O que a motivava foi ficando num lugar desfocado, sem definição e sem estímulo, mas ai a grande novidade aconteceu: a oportunidade de ir para um Festival em Portugal com uma peça, sua primeira direção de um espetáculo adulto. Viajar com uma peça de teatro e ainda conhecer o mundo. E agora? Como fazer pra ir sem dinheiro? Será? Não é loucura? Todos os medos e receios gritando em sua cara. Mas felizmente algumas pessoas que a amam muito, incentivaram e a encorajaram, por isso lá foi ela.
Uma experiência intensa aconteceu vorazmente. Viajou cidades da Europa e absorveu toda a cultura e conhecimento possíveis desses lugares, não foi uma viagem cheia de aventuras emocionantes, não foi uma viagem que seja possível mostrar com provas materiais, mas foi a grande viagem dos sonhos. Uma viagem de reflexão, de autoconhecimento, conhecimento e SILÊNCIOS, um encontro com o que é e com o que acredita. Uma viagem que provou que as desculpas financeiras são só desculpas (porque acaba se dando um jeito), que os medos são desnecessários diante de tanta beleza absorvida, diante de tanta vida aprendida, diante da essência reconquistada. Um divisor de águas intenso que começou com um reencontro em Paris com uma amiga querida e terminou em Lisboa com novos e encantadores amigos.

**Dados registrados:**
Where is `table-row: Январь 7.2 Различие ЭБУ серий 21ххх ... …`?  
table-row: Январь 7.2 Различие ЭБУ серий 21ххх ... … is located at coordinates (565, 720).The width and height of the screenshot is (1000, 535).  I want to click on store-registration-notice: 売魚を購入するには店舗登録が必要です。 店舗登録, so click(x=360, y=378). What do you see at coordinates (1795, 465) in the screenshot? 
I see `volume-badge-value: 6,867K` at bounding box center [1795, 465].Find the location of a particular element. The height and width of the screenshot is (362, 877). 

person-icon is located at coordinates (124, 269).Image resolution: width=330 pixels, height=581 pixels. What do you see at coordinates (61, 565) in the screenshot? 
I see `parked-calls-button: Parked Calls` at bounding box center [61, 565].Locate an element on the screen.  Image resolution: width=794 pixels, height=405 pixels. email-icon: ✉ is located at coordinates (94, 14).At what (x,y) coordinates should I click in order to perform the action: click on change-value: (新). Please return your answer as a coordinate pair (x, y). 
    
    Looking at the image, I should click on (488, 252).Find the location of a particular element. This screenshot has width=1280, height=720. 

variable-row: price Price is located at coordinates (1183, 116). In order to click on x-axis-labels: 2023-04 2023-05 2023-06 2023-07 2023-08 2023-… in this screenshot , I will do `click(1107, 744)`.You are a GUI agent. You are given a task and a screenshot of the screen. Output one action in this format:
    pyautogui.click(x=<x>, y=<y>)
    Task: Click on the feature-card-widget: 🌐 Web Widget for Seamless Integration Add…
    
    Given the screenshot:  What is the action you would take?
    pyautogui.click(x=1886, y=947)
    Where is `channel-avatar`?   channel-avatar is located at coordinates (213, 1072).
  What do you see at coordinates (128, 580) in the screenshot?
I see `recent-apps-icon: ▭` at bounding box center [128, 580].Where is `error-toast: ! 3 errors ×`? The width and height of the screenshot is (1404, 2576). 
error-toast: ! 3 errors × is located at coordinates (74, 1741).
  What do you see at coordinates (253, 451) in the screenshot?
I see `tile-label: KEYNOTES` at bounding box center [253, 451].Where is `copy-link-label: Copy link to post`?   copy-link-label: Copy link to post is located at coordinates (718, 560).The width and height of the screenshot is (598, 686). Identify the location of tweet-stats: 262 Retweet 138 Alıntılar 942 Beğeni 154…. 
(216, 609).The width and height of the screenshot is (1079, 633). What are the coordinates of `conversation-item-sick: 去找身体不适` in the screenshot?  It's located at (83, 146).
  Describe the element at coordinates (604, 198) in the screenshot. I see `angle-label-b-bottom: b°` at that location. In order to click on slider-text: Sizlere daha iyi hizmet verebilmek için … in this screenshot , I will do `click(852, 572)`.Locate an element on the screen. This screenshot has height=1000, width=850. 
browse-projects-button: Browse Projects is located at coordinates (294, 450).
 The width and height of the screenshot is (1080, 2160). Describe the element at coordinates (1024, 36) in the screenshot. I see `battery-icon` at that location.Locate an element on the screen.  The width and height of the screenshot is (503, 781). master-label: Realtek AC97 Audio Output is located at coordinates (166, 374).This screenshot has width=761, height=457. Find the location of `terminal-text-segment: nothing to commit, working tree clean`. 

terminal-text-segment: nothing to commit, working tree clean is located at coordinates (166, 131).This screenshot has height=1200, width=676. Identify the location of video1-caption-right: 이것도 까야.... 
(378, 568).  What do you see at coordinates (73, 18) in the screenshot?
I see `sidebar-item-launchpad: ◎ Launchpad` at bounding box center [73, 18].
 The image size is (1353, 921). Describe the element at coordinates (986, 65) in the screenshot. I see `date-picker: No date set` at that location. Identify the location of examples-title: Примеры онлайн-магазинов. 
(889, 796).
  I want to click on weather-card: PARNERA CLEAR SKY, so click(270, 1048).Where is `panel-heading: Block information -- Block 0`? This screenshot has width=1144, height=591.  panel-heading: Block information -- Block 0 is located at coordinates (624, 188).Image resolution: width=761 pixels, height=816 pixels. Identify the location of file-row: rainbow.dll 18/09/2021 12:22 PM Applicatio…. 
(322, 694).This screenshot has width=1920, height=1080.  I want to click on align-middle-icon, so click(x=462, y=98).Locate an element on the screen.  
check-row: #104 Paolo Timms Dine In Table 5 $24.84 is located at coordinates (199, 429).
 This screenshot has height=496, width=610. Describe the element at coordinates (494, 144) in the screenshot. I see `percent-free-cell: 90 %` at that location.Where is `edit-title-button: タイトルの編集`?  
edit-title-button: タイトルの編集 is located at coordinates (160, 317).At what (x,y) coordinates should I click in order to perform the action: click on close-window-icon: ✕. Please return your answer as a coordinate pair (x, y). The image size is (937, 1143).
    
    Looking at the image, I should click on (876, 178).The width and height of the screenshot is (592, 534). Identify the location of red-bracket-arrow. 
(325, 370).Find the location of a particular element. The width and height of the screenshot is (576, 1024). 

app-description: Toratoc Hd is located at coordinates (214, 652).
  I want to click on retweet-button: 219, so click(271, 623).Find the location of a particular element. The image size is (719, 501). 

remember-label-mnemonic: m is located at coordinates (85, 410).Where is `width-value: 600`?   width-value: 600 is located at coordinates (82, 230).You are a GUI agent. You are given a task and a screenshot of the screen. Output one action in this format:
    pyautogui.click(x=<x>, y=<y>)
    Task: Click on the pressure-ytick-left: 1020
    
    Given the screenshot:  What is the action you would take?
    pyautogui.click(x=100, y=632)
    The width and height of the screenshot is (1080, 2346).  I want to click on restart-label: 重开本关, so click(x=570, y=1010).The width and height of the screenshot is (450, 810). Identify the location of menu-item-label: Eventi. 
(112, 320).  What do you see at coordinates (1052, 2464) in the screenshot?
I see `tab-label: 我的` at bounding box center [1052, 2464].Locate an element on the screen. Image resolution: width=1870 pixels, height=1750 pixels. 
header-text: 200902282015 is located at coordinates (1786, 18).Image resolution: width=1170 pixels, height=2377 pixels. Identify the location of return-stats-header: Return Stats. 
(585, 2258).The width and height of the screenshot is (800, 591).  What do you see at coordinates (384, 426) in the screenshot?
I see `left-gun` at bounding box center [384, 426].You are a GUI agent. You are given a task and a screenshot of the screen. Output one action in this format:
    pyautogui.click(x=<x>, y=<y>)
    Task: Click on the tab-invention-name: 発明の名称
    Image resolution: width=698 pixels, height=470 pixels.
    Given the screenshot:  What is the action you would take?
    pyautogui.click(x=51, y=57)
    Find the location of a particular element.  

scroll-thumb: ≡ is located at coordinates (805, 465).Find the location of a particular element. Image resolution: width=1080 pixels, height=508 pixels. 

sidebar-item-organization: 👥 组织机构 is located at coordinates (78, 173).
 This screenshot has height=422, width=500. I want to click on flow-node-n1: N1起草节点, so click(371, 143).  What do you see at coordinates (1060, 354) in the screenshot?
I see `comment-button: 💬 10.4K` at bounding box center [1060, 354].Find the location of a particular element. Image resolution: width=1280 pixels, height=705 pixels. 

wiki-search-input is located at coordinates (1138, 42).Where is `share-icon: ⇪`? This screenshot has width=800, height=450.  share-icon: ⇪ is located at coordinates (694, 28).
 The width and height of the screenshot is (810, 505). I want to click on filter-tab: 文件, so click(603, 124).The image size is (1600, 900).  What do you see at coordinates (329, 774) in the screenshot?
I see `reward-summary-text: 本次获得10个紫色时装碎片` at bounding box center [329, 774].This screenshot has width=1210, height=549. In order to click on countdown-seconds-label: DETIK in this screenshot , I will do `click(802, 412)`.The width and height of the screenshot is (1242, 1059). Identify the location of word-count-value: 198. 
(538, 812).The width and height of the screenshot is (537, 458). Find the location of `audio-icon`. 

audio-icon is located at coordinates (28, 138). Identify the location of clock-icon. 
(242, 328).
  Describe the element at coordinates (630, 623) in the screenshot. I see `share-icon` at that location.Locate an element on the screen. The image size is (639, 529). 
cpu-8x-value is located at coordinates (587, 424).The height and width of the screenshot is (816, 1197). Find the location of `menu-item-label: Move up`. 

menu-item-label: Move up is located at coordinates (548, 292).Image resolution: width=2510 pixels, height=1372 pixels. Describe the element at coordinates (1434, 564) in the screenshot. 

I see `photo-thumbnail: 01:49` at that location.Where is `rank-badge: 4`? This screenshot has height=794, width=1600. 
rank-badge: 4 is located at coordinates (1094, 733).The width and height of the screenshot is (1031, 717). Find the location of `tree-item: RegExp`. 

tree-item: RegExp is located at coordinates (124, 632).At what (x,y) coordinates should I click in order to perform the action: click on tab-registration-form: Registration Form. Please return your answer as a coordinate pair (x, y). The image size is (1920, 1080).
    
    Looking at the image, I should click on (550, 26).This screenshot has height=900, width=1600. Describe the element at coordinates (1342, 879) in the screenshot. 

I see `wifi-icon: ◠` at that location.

**Tarefa A:** Na frase do texto que começa com "Uma viagem de reflexão", liste todos os termos que completam a expressão "Uma viagem de", antes de "um encontro".
**Tarefa B:** Por favor, extraia do texto o trecho que vai de "O que a motivava" até "lá foi ela.".

**Resposta A:** reflexão; autoconhecimento; conhecimento; SILÊNCIOS

**Resposta B:**
O que a motivava foi ficando num lugar desfocado, sem definição e sem estímulo, mas ai a grande novidade aconteceu: a oportunidade de ir para um Festival em Portugal com uma peça, sua primeira direção de um espetáculo adulto. Viajar com uma peça de teatro e ainda conhecer o mundo. E agora? Como fazer pra ir sem dinheiro? Será? Não é loucura? Todos os medos e receios gritando em sua cara. Mas felizmente algumas pessoas que a amam muito, incentivaram e a encorajaram, por isso lá foi ela.